=== PROBLEM TO WORK ON ===
Note each line in the data below that holds "label", and copy it.

MATERIALS PROVIDED section start

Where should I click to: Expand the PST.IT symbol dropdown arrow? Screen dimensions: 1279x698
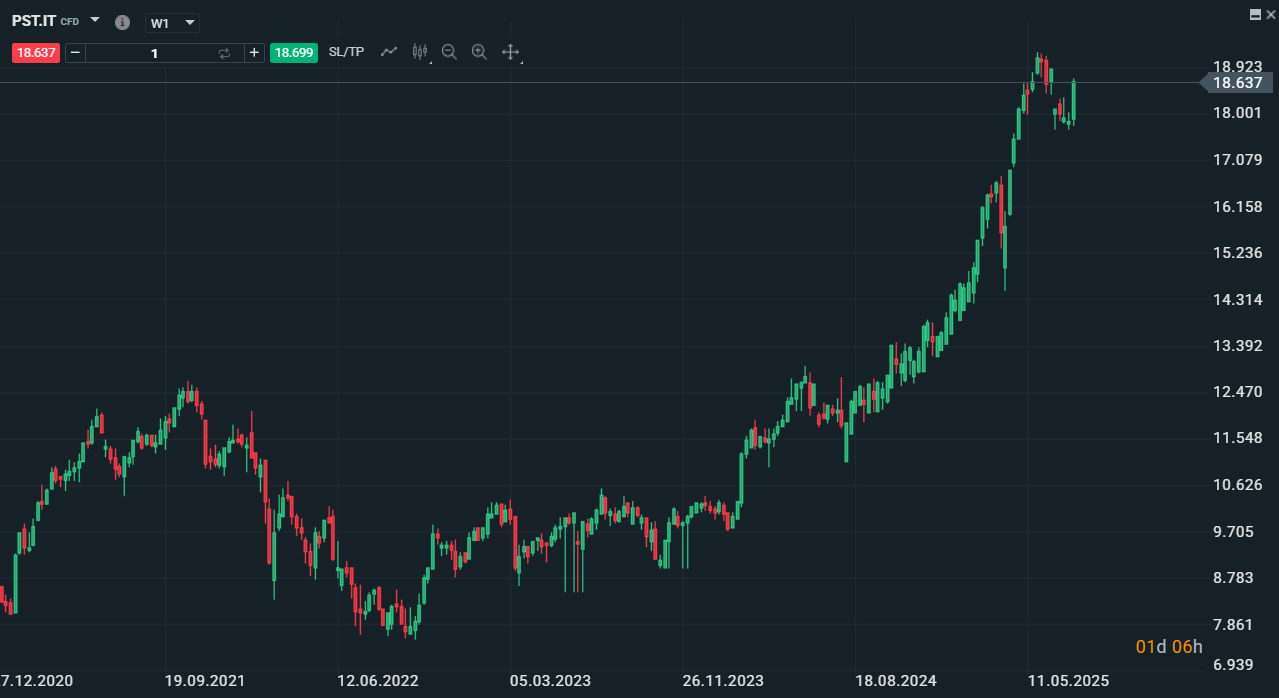pyautogui.click(x=95, y=20)
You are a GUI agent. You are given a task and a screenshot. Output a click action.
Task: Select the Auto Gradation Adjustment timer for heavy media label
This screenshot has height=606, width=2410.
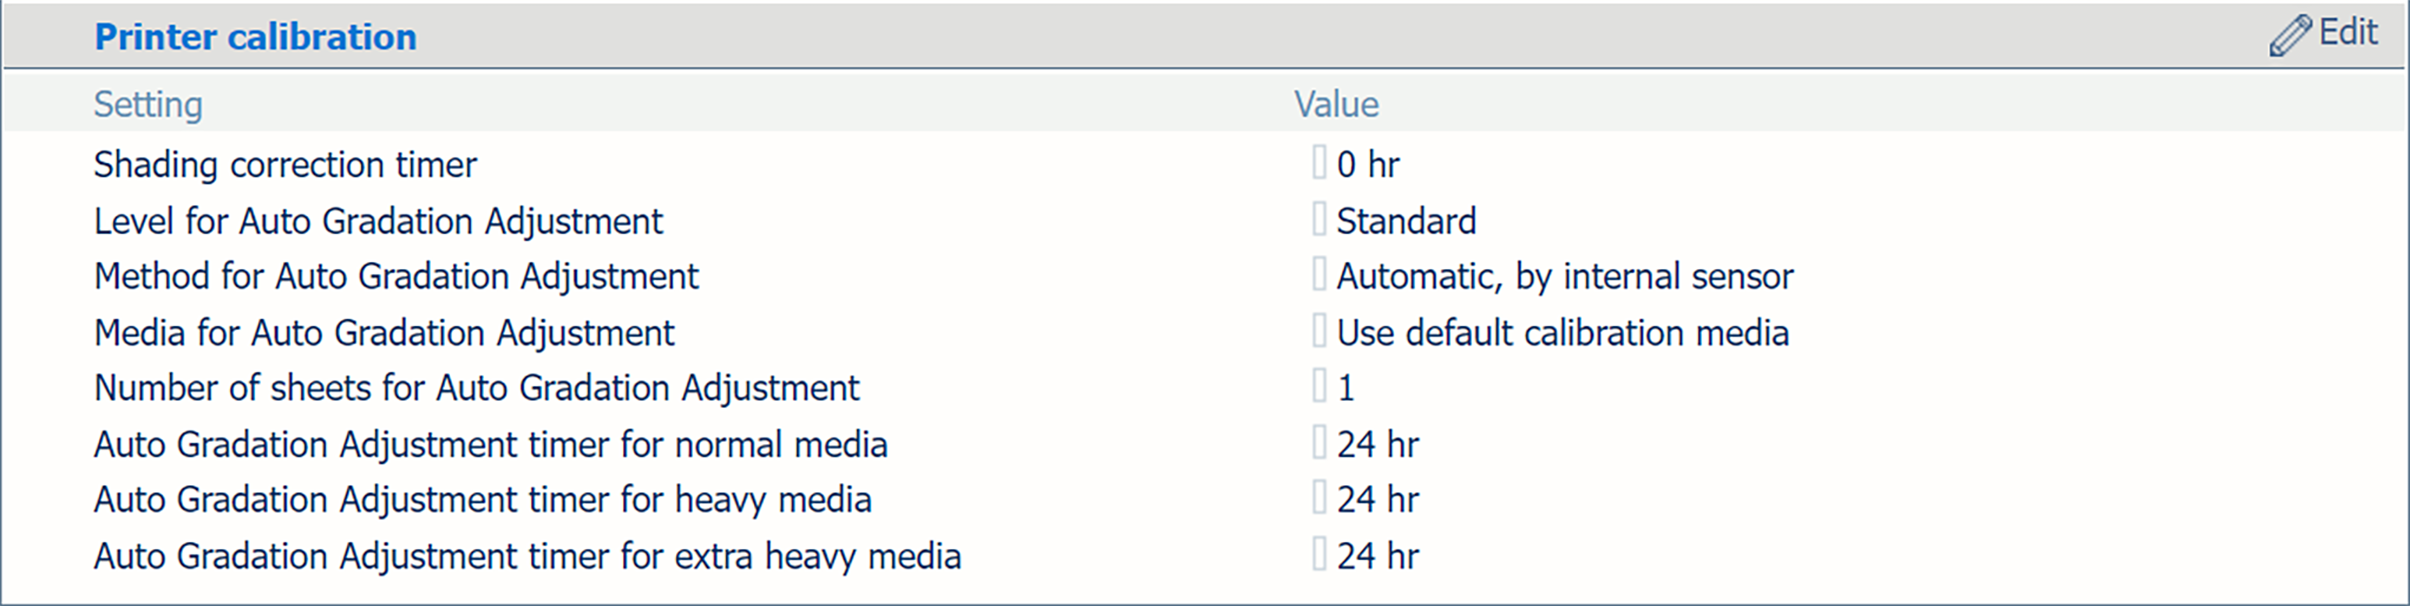[x=482, y=499]
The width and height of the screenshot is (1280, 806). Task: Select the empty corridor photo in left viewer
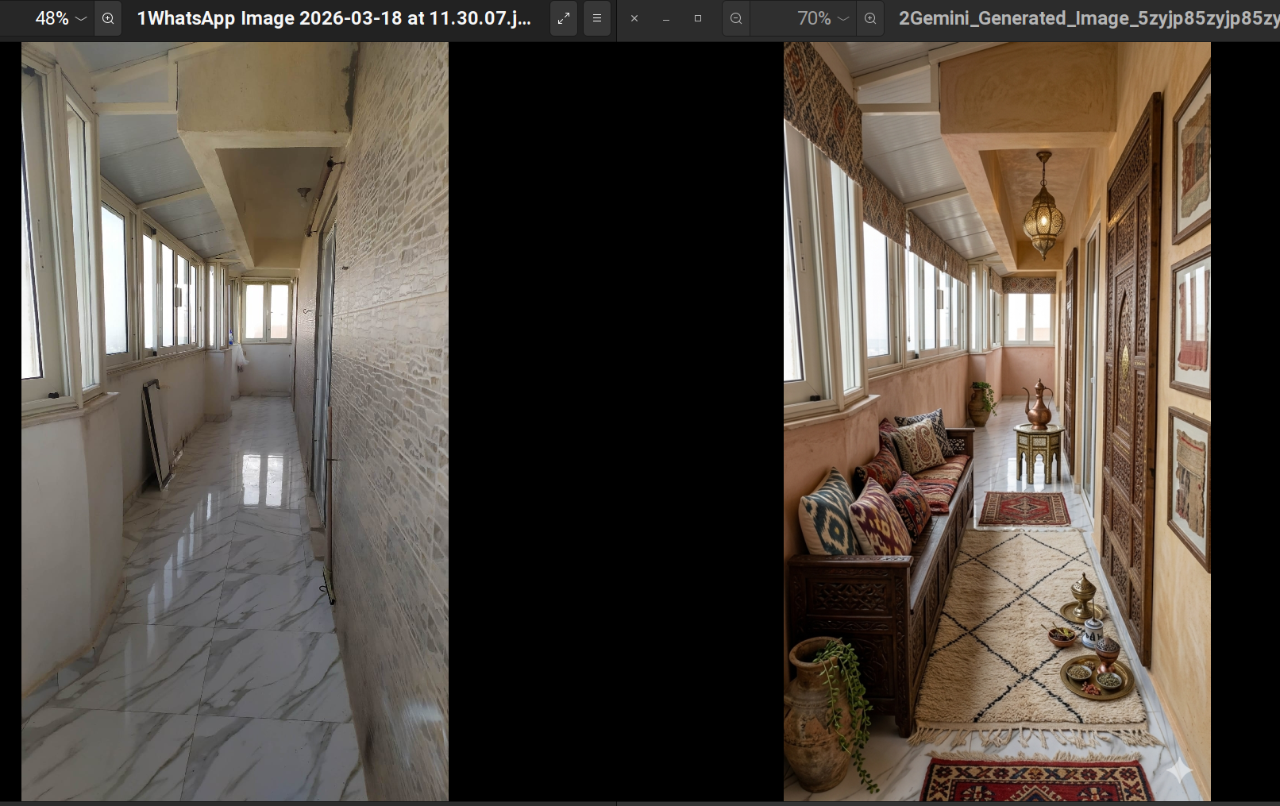click(235, 420)
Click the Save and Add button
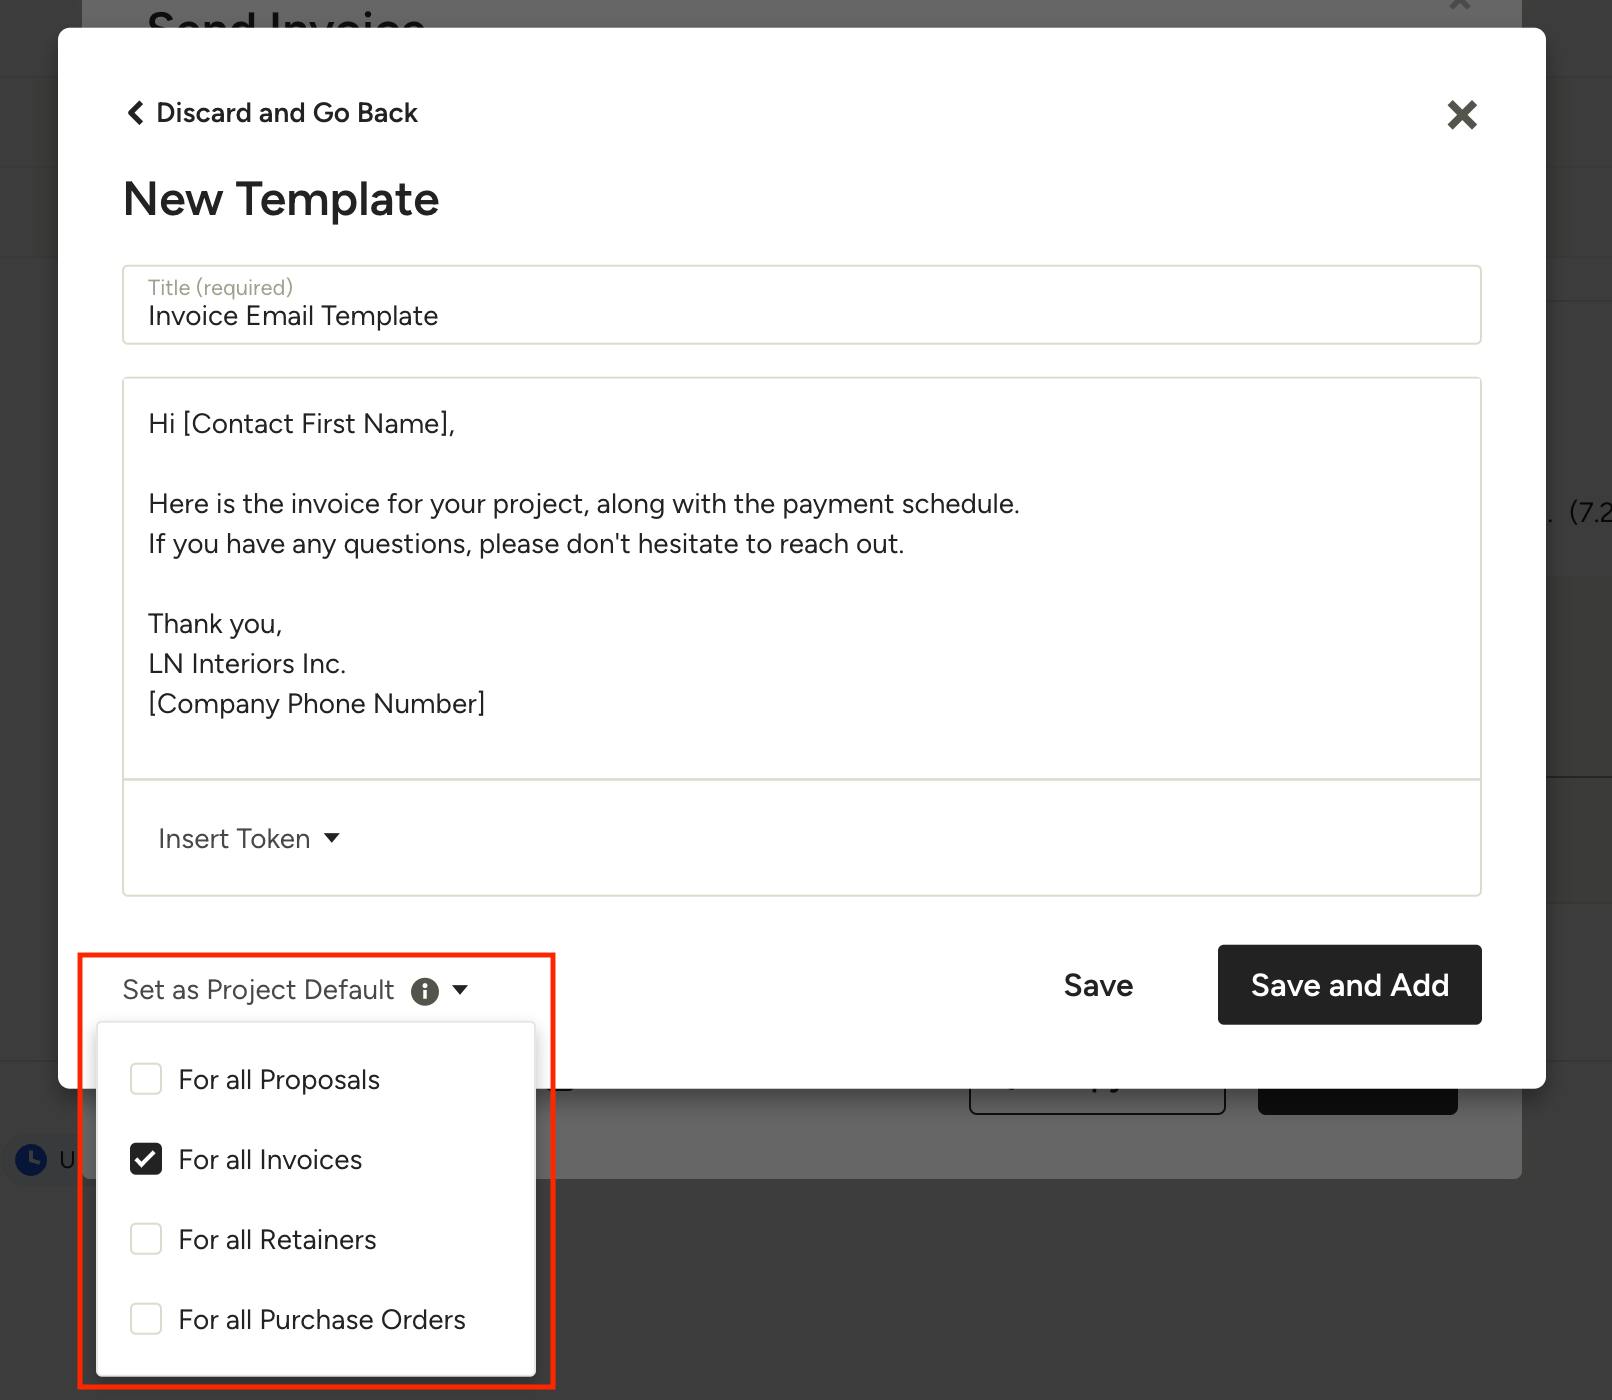1612x1400 pixels. pos(1350,985)
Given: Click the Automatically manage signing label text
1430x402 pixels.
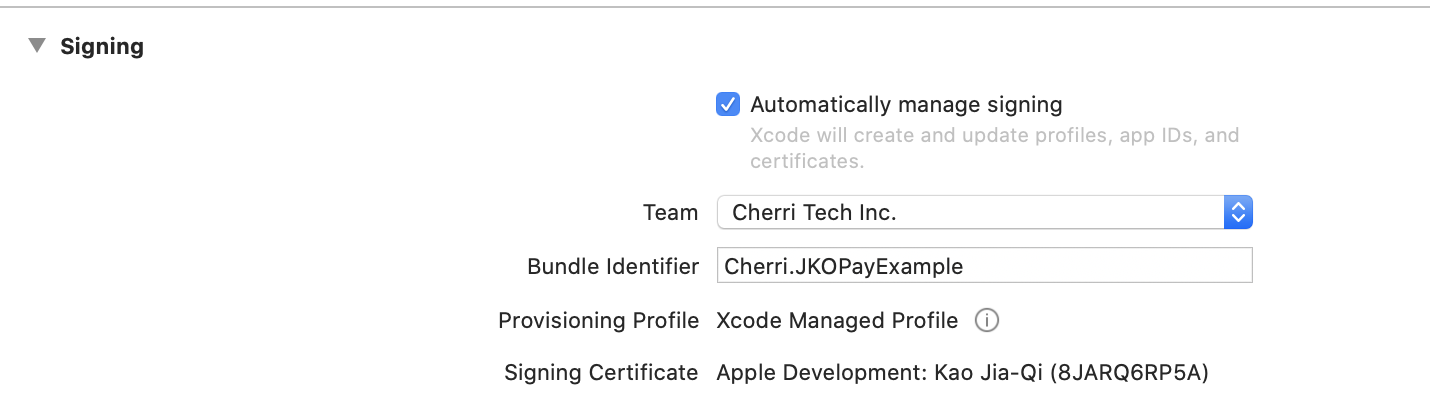Looking at the screenshot, I should pyautogui.click(x=906, y=105).
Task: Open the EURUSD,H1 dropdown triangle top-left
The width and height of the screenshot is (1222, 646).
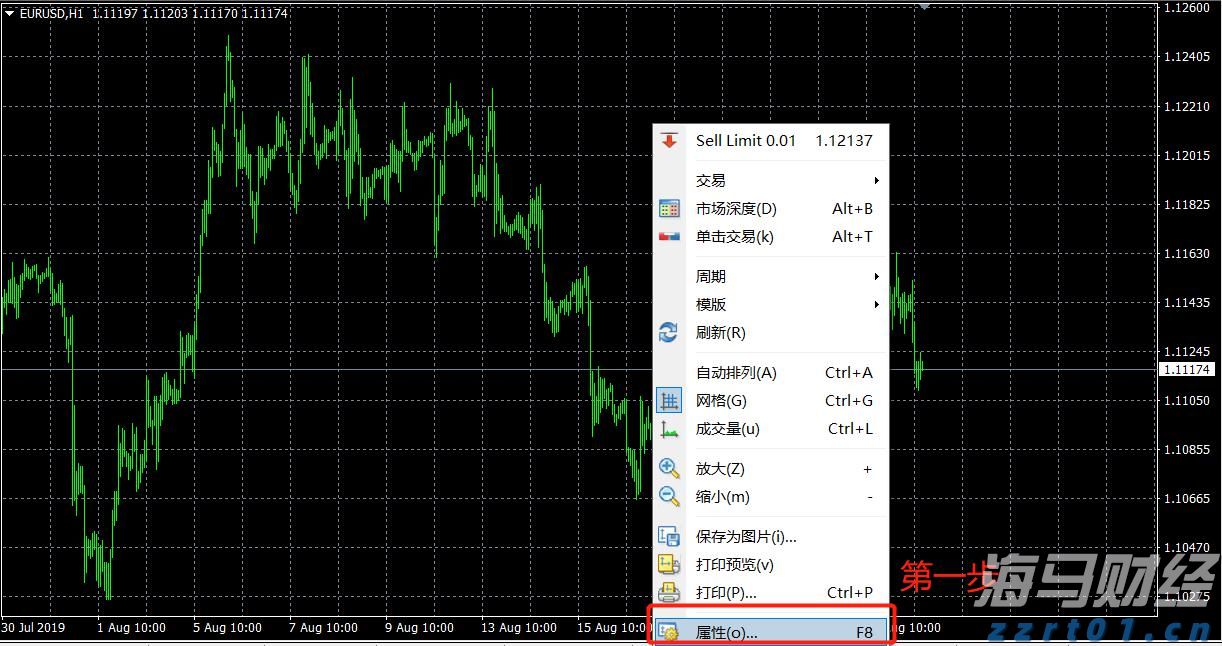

MATERIALS PROVIDED section end

=== TASK RESPONSE ===
Task: Select the Auto Gradation Adjustment timer for heavy media label
Given: Click the Automatically manage signing label text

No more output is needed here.